Item 2.03. Creation of a Direct Financial Obligation or an Obligation under an Off-Balance Sheet Arrangement of a Registrant.
As previously disclosed, on August 8, 2025, The Sherwin-Williams Company (the "Company") and Sherwin-Williams Luxembourg S.à r.l. ("SW Luxembourg") entered into a 364-day senior unsecured delayed draw Term Loan Credit Agreement (the "DDTL Credit Agreement") with the lenders party thereto and Citibank, N.A., as administrative agent. The DDTL Credit Agreement provided for (i) a $750 million US dollar-denominated senior unsecured delayed draw term loan tranche (the "USD DDTL Tranche") with the Company, as borrower, and (ii) a €250 million Euro-denominated senior unsecured delayed draw term loan tranche (the "EUR DDTL Tranche") with SW Luxembourg, as borrower.

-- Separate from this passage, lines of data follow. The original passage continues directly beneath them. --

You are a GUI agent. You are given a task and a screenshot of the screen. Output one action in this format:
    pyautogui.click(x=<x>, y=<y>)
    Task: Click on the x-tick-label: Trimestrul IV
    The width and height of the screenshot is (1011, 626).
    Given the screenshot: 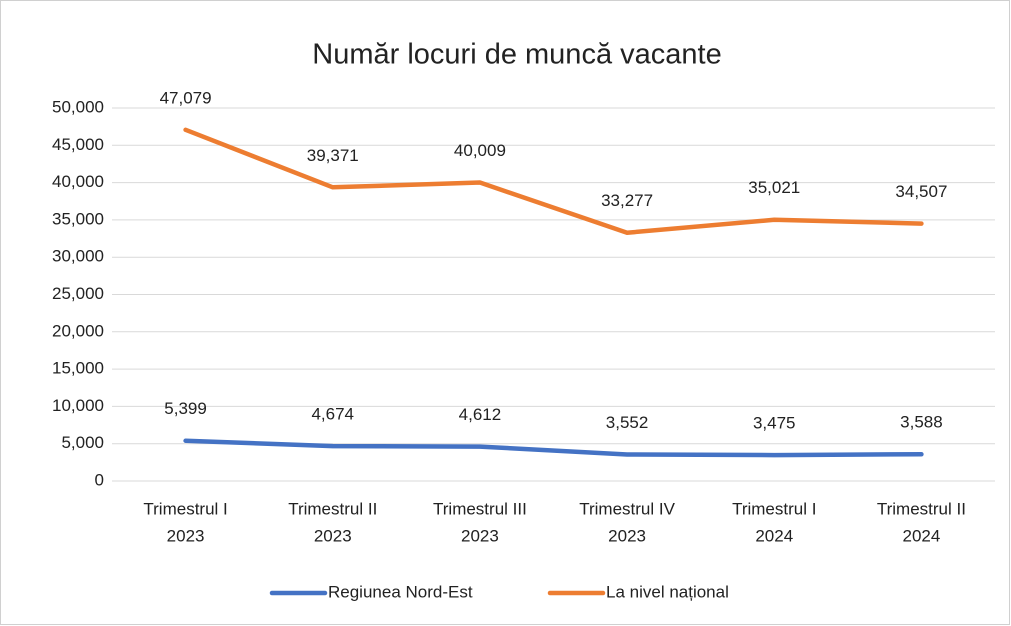 What is the action you would take?
    pyautogui.click(x=627, y=508)
    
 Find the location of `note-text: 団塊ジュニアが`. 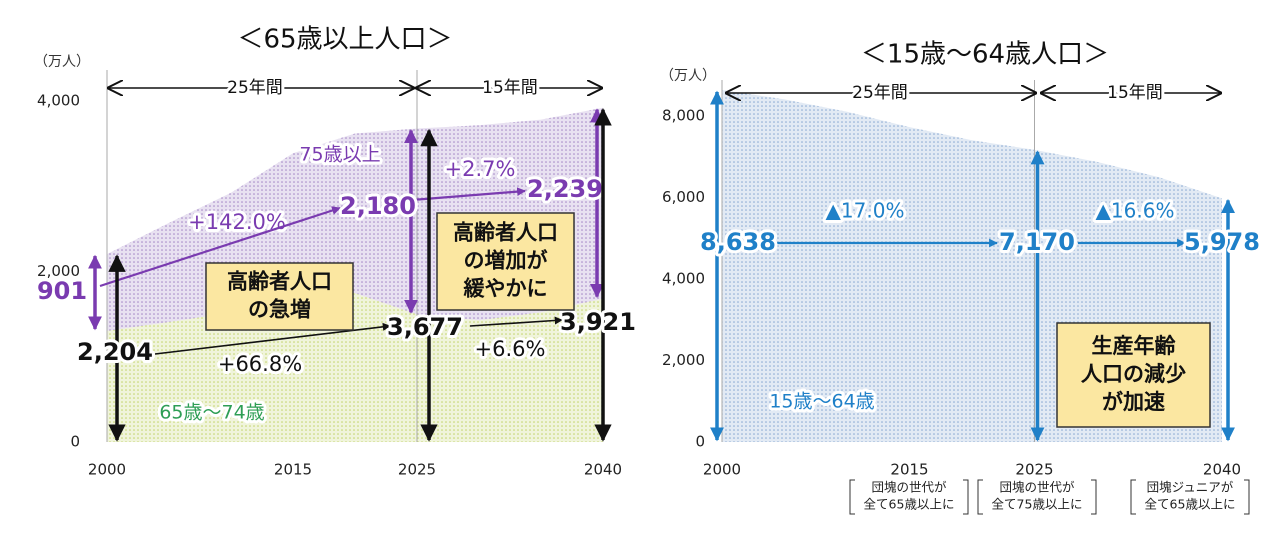

note-text: 団塊ジュニアが is located at coordinates (1190, 488).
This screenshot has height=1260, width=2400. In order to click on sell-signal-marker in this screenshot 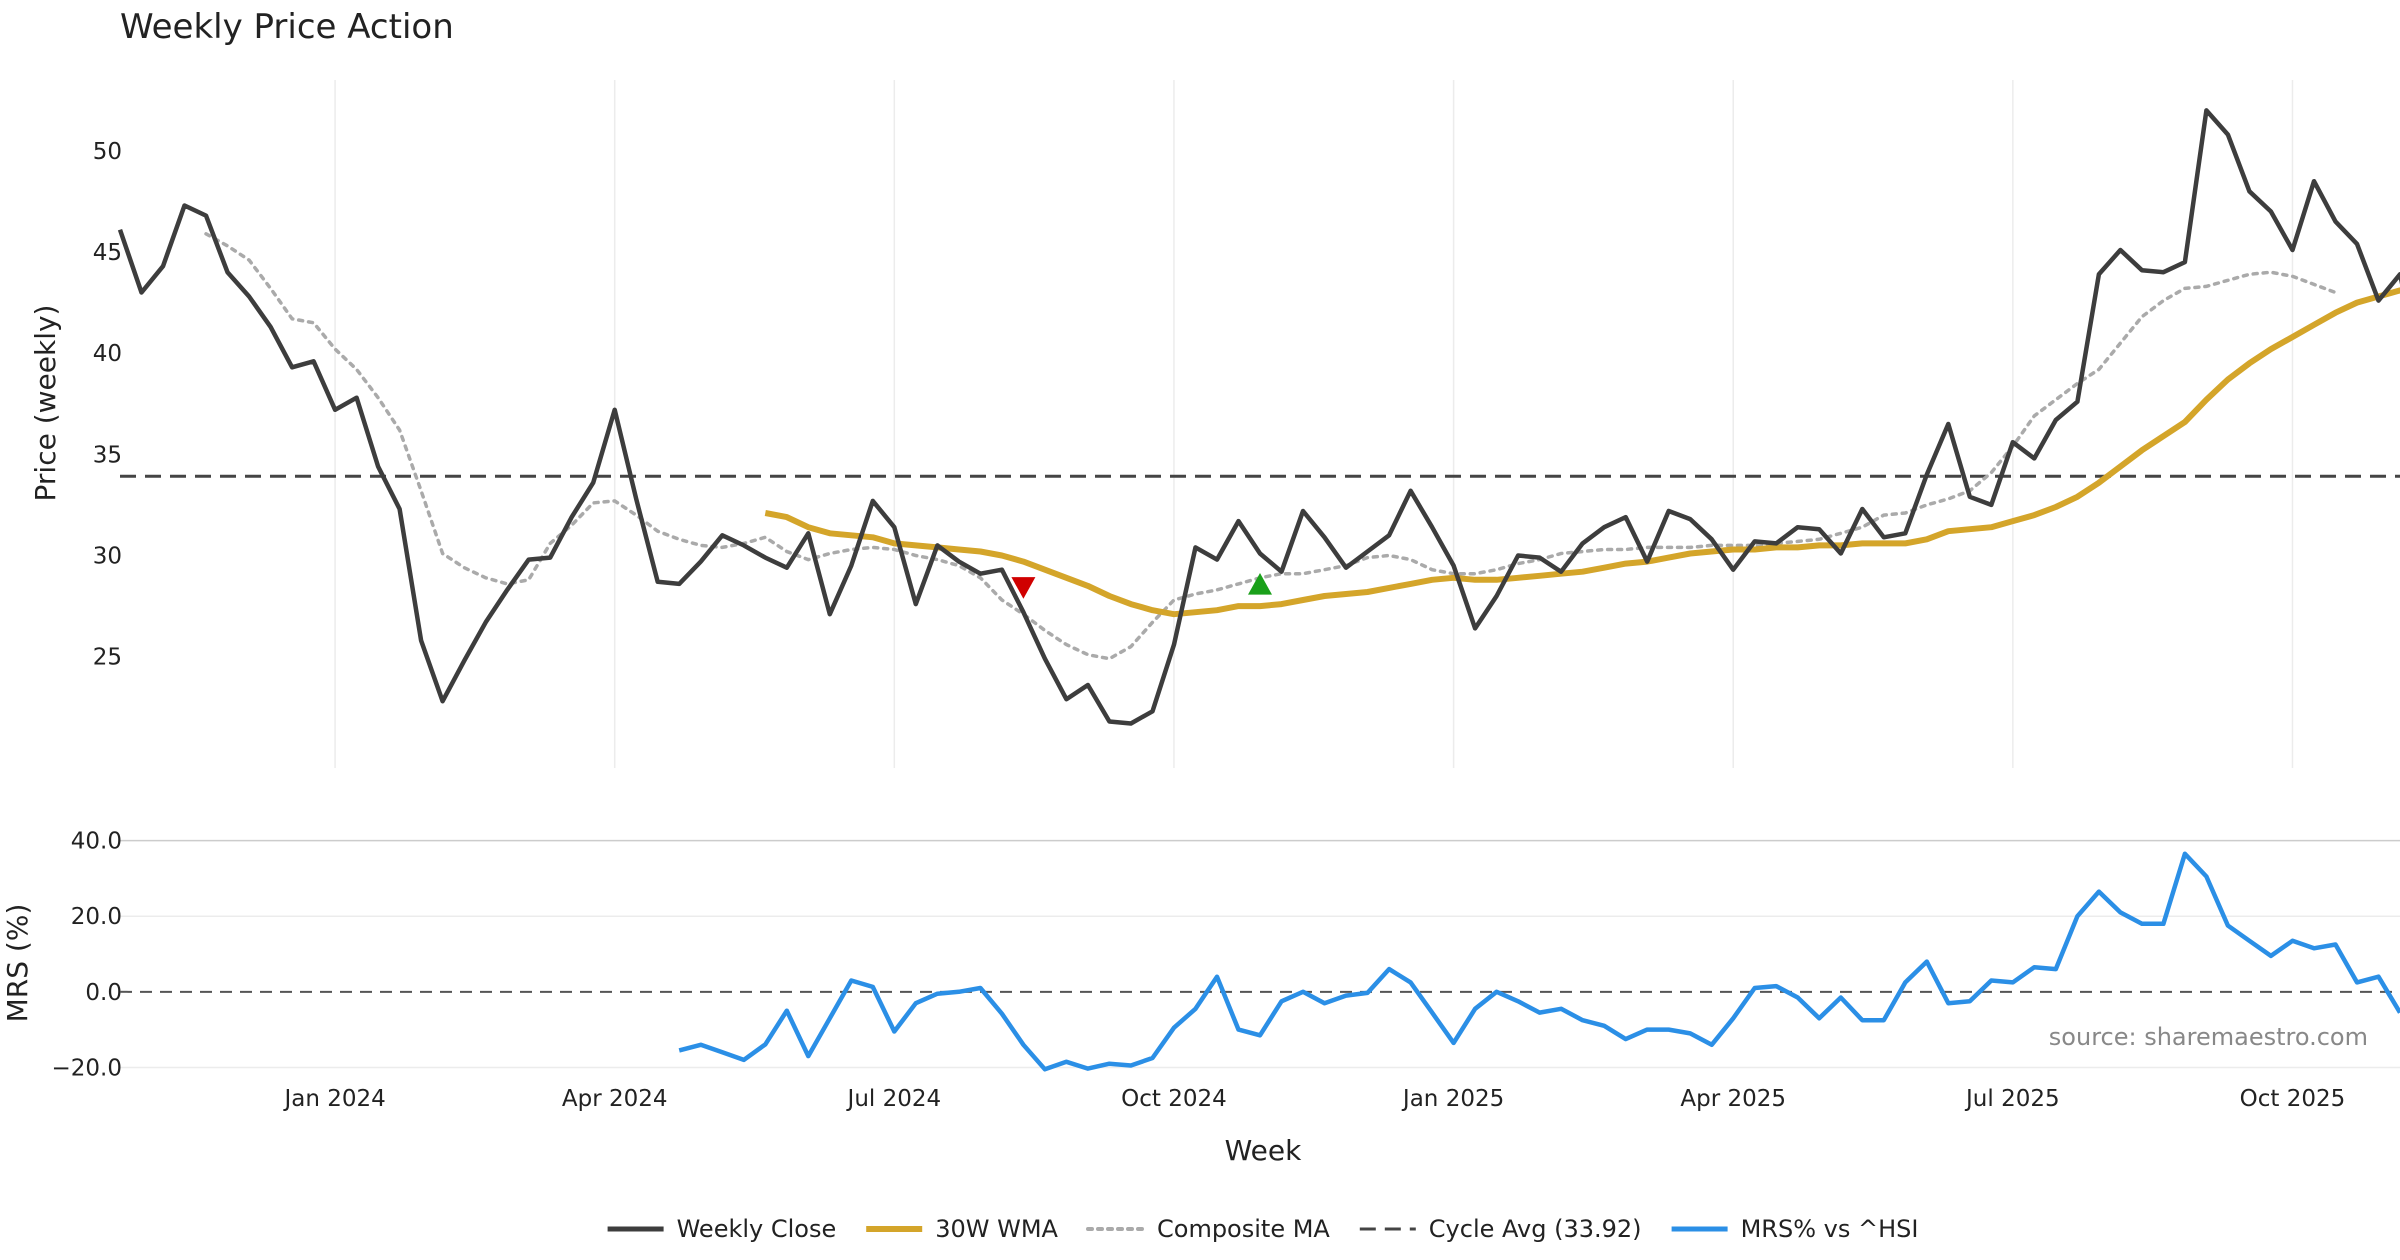, I will do `click(1024, 588)`.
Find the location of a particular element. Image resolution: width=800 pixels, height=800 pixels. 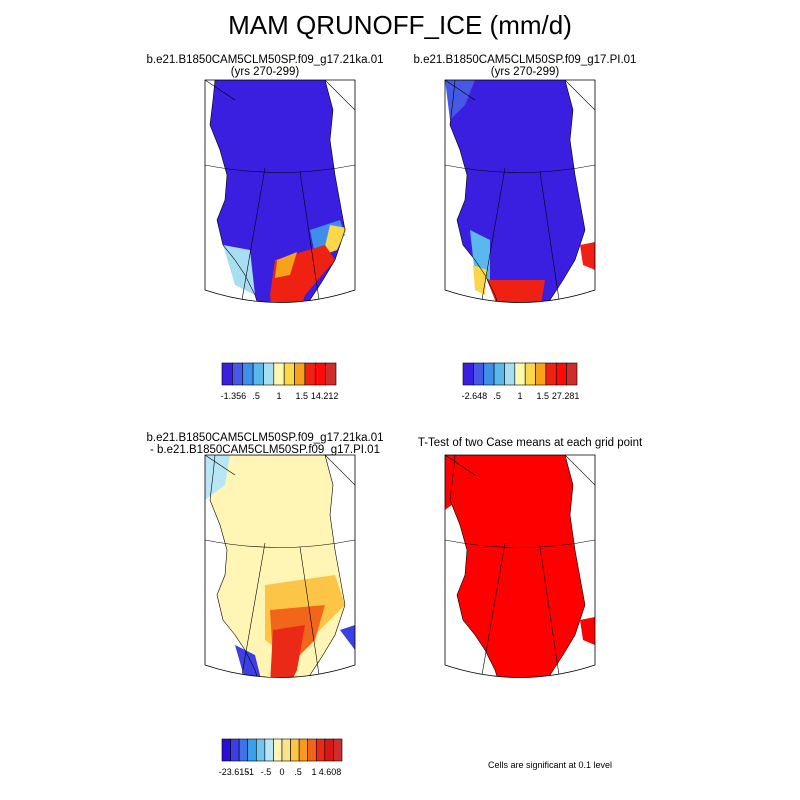

ice-field-min is located at coordinates (348, 638).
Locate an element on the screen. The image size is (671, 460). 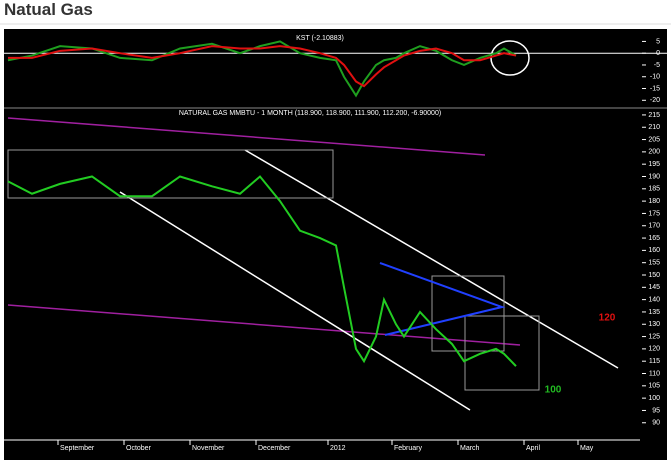
x-tick-label: April is located at coordinates (533, 448).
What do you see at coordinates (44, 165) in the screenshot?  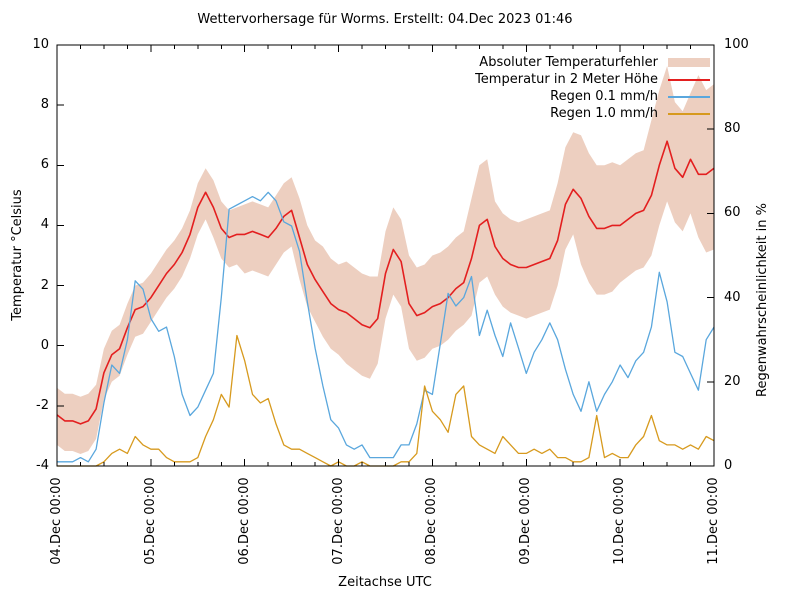 I see `y-left-tick-label: 6` at bounding box center [44, 165].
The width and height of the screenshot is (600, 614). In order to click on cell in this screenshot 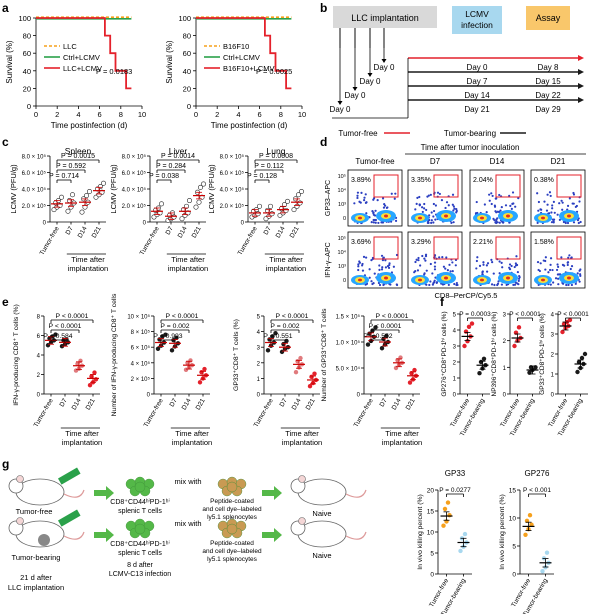, I will do `click(140, 487)`.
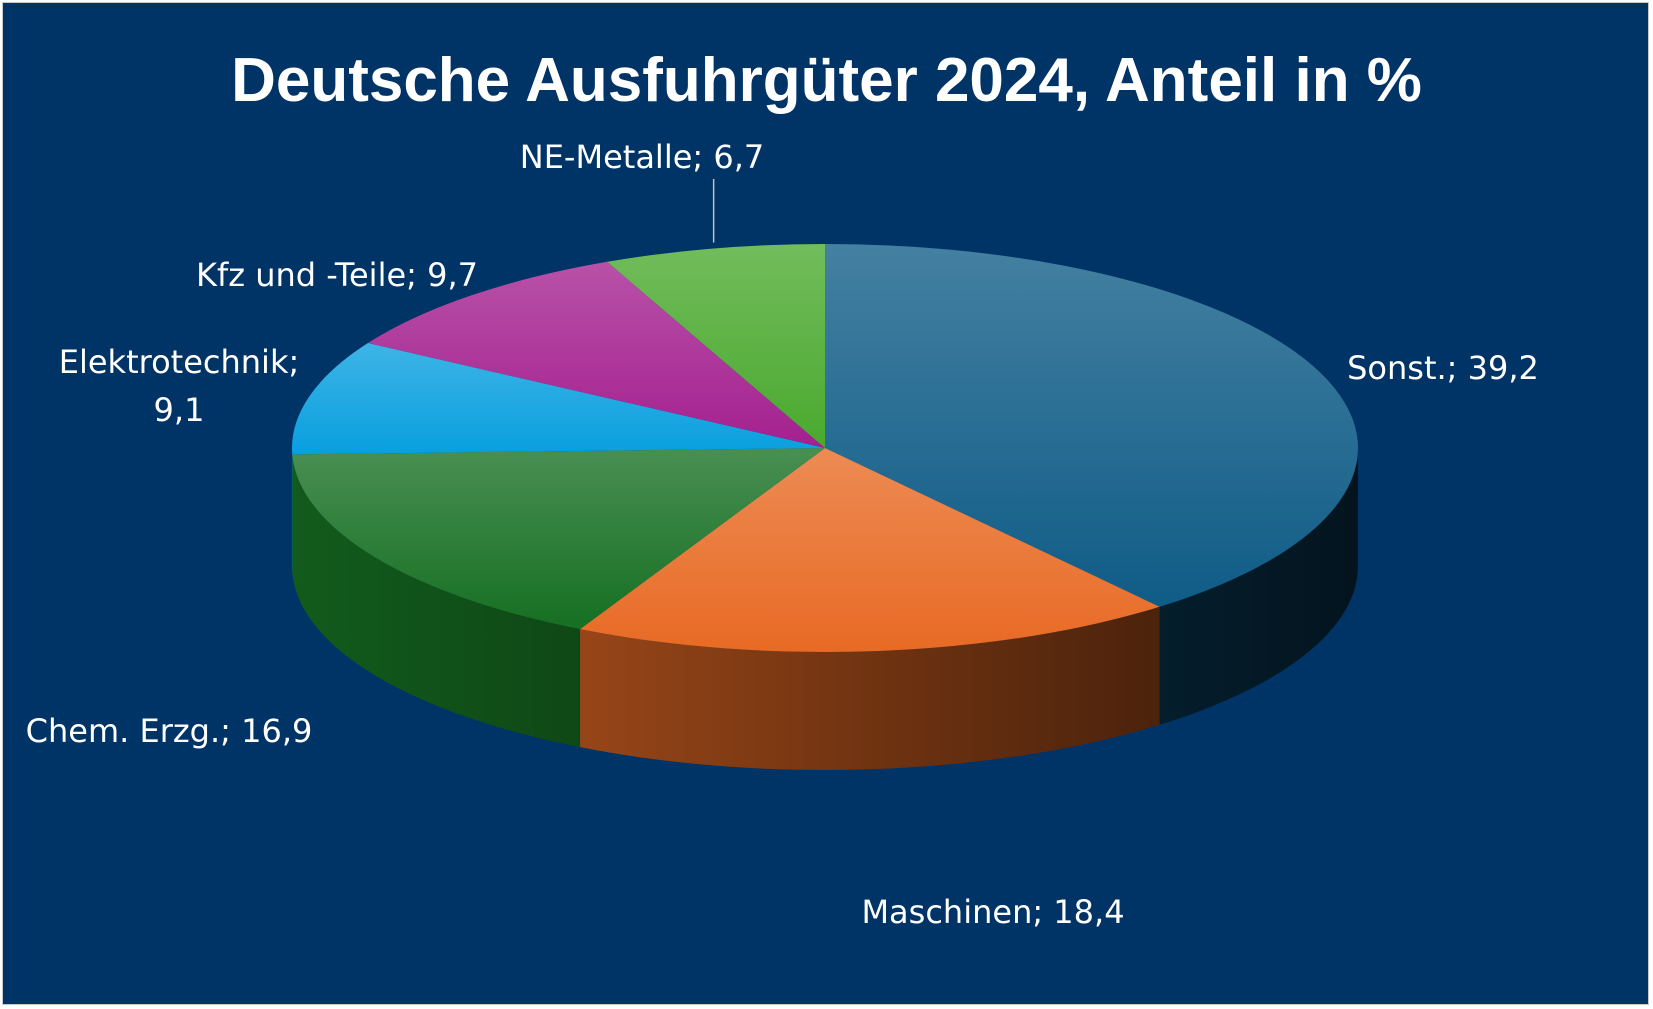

On September 25, 2025, the Company borrowed $750 million under the USD DDTL Tranche and SW Luxembourg borrowed €250 million under the EUR DDTL Tranche to fund a portion of the Transaction (as defined below).
Item 8.01. Other Events.
On October 1, 2025, Sherwin-Williams do Brasil Indústria e Comércio Ltda. (the "Purchaser"), a wholly owned subsidiary of the Company, consummated the previously announced transaction with BASF SE, acquiring Suvinil Coatings S.A. (formerly known as BASF Coatings S.A., the "Target Company"), BASF's Brazilian architectural paints business, including the Suvinil and Glasu! brands, pursuant to an agreement, dated February 15, 2025 (the "Purchase Agreement"), among BASF S.A., a wholly owned subsidiary of BASF SE, the Purchaser, and the Target Company. Pursuant to the Purchase Agreement, on the terms and subject to the conditions set forth therein, the Purchaser acquired all of the issued and outstanding equity interests in the Target Company (the "Transaction") for a purchase price of $1.15 billion, subject to customary working capital and post-closing adjustments.